A FOURTH Covid vaccine could be approved for us in the UK within weeks after late-stage trials showed it was 89 per cent effective.
Novavax’s Covid vaccine was found to be 89 per cent effective in late-stage clinical trialsCredit: Reuters
Almost 7.5 million Brits have been given their first dose of a Covid vaccine and the rollout is seen as the country’s best hope of ending the pandemic.
The UK is already distributing jabs by Pfizier/BioNTech and Oxford/AstraZeneca, with Moderna’s given the green light.
But what makes the Novavax coronavirus vaccine different? Here’s what you need to know…
Who owns Novavax?
Novavax are a a small biotech company based in Maryland, United States, which develops next-generation vaccines for serious infectious diseases.
The US-firm says on its website: “The company’s proprietary recombinant technology platform combines the power and speed of genetic engineering to efficiently produce highly immunogenic nanoparticles designed to address urgent global health needs.”
Where is the vaccine made?
Novavax’s vaccine will be made in the UK, once it’s got regulatory approval.
Stan Erck, chief executive of Novavax, told the BBC a manufacturing plant in Billingham, Stockton-on-Tees, should be up and running by March or April.
The company is hoping to get approval for the vaccine from the UK’s Medicines and Healthcare products Regulatory Agency (MHRA) around the same time.
The factory, owned by Fujifilm, has capacity to ramp up production to 180million doses.
The Novavax jab would be delivered in the second half of 2021 if it receives MHRA approval.
How does the Novavax vaccine work?
The Novavax vaccine works like other vaccines by teaching the immune system to make antibodies to the coronavirus spike protein.
Researchers inserted a modified gene into a virus, called a baculovirus, and allowed it to infect insect cells.
Spike proteins from these cells were then assembled into nanoparticles which, while they look like coronavirus, cannot replicate or cause Covid-19.
These nanoparticles are then injected into the body via the vaccine where the immune system mounts an antibody response.
If the body encounters coronavirus in the future, the body is primed to fend it off.
What makes it different to the other jabs?
Novavax’s candidate differs from those currently being used in the UK, as it combines an engineered protein from the virus that causes Covid-19 with a plant-based ingredient to help generate a stronger immune response.
The Government says that having a diverse portfolio of vaccines increases the chances of ensuring there is a vaccine available for everyone across the UK.
While the jabs from Pfizer/BioNTech and Moderna need to be kept at ultra-low temperatures, the Novavax jab is stable for up to three months in a normal fridge.

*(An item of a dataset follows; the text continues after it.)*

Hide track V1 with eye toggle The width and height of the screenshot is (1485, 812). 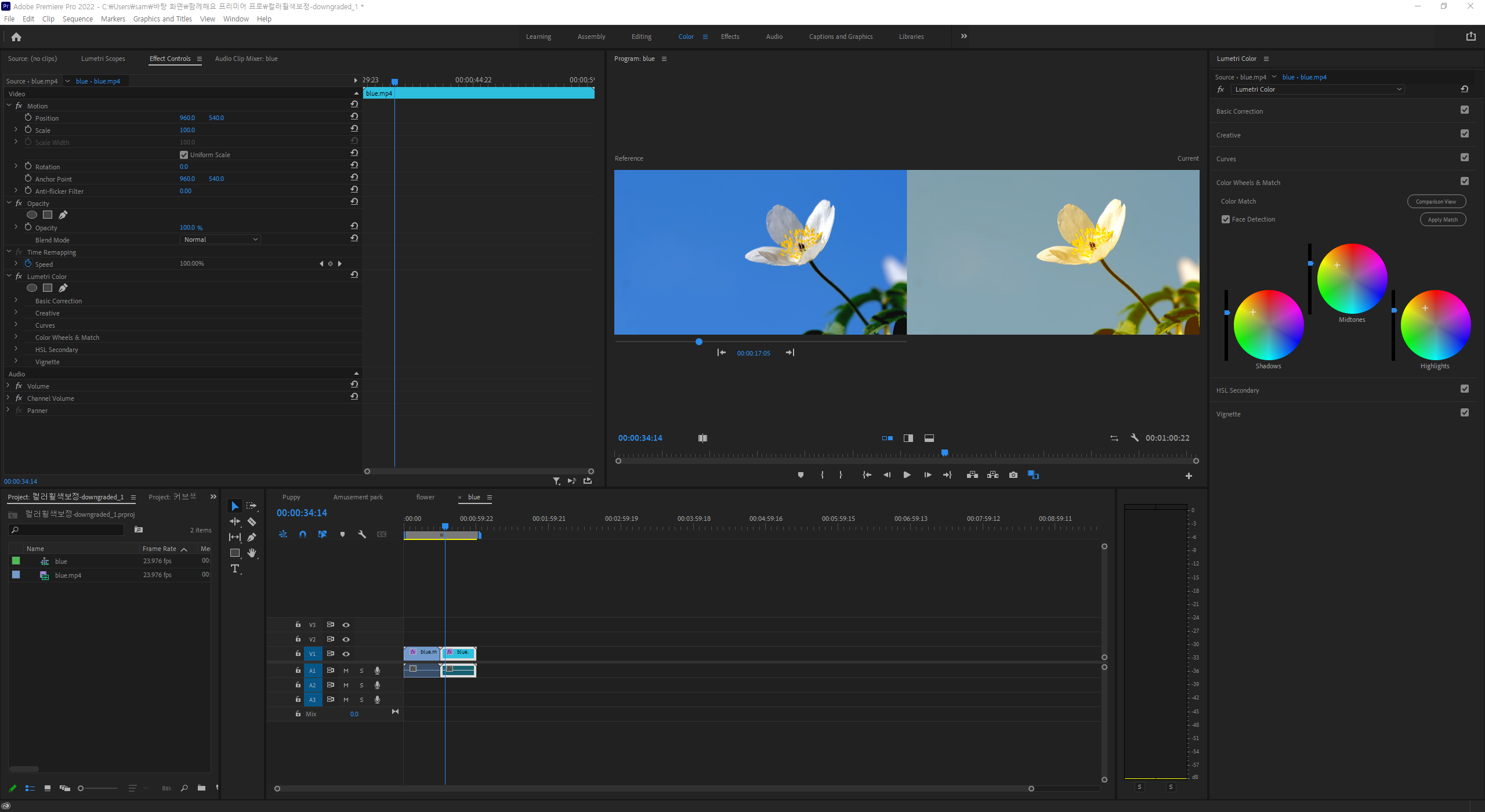coord(346,654)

Was the jab tested in the UK?
Trials of the jab were carried out in the UK when the new Covid-19 variant was first observed in Kent and began to circulate widely.
More than 15,000 people in the UK took part in the clinical trial, which was supported by the UK National Institute for Health Research.
Some 27 per cent of those in the UK were over the age of 65.
The study assessed how effective the vaccine was when transmission of Covid-19 was high in the UK, and with the variant strain identified in the UK circulating widely.
The analysis, based on the first 62 cases of Covid-19 identified in the trial, reported 56 cases in people given a placebo (dummy) vaccine while six cases were in those given the vaccine.
More than half of cases related to the UK strain of the virus, with the vaccine offering 86 per cent protection against this strain.
Against the original strain that has circulated since the start of the pandemic, the vaccine was 96 per cent effective.
Does it protect against the South African strain?
Data from more than 20,000 people, including a trial in South Africa, has now been reported.
In the South African arm of the trial, where most cases of Covid-19 were the South African strain, the jab was 60% effective in preventing mild, moderate and severe coronavirus among those without HIV.
Including the HIV positive participants, whose immune systems are compromised, overall the protection was just over 49%.
Scientists continue to be concerned about the South African strain of the virus and one that emerged in Brazil, with the expectation that these strains will not work as well with current vaccines.
Novavax plans to immediately begin development on a vaccine specifically targeted to the South African variant.